Task brief - Write out each entry below exactly. Do not include the images.

Stored data -
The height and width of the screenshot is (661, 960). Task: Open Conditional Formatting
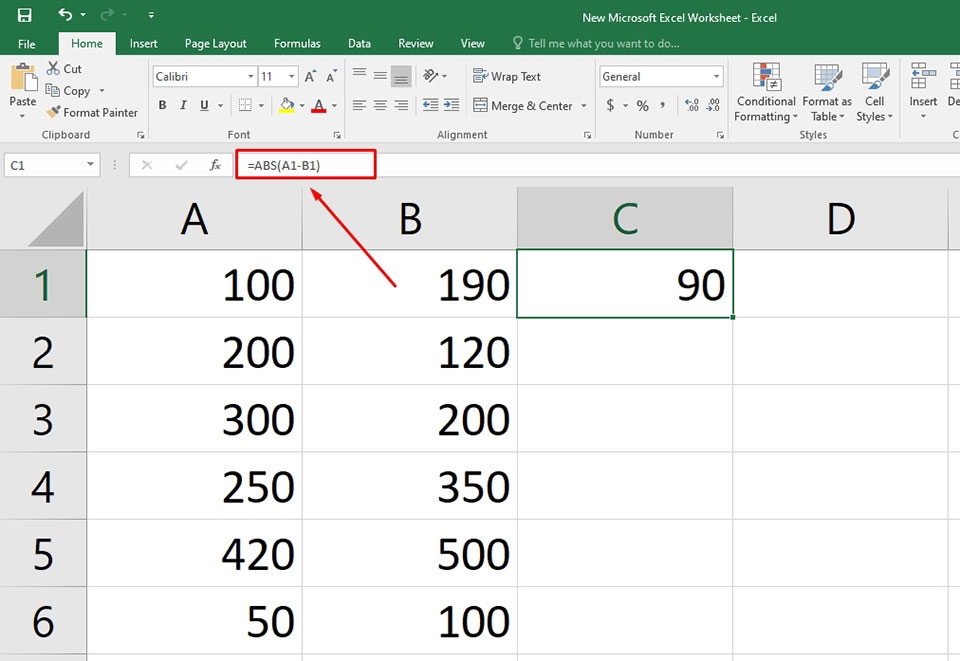pos(765,92)
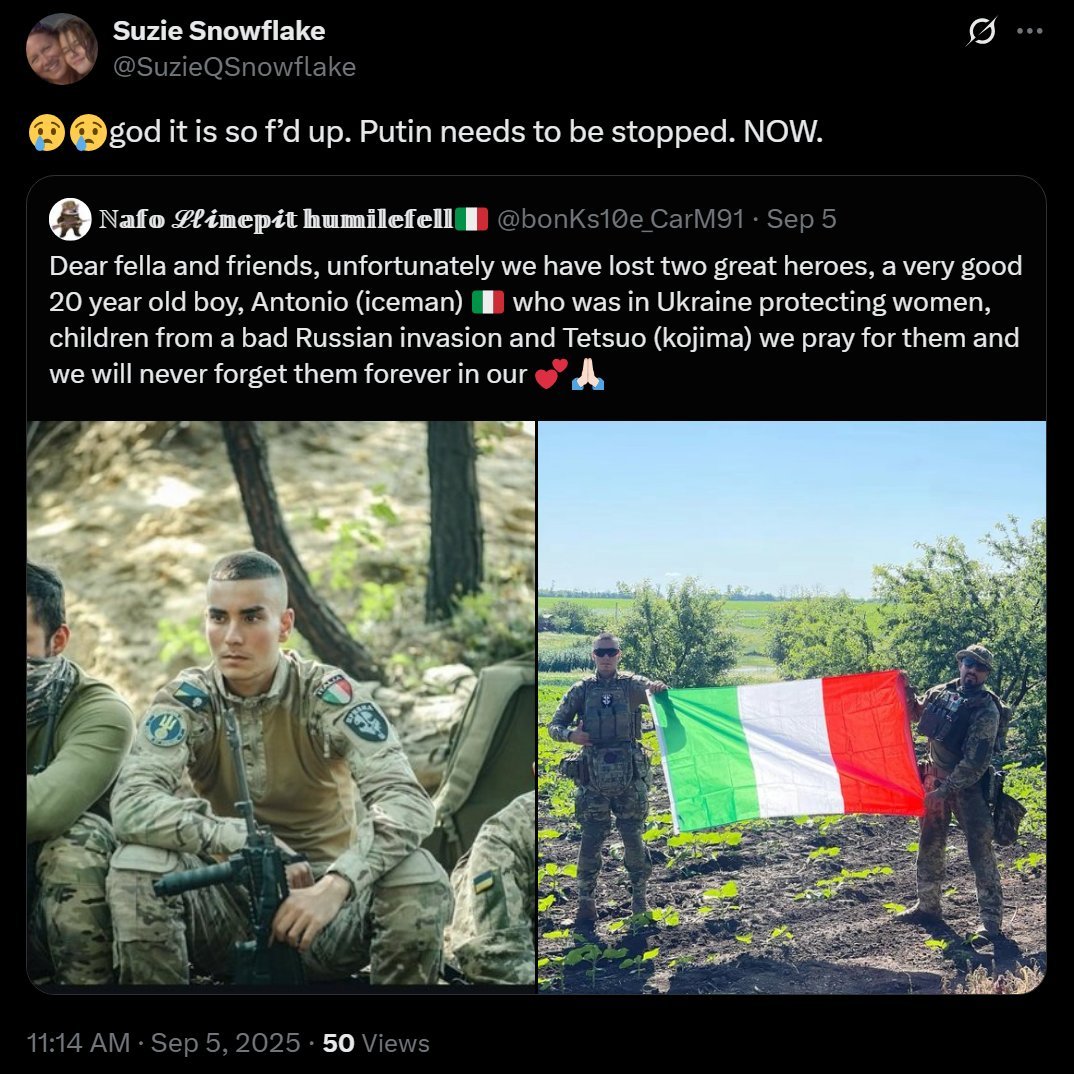Click the quoted author's Nafo display name
The height and width of the screenshot is (1074, 1074).
point(275,219)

Answer section -
The height and width of the screenshot is (661, 960). Task: Open Conditional Formatting
pos(765,92)
Click the quoted author's Nafo display name
The height and width of the screenshot is (1074, 1074).
point(275,219)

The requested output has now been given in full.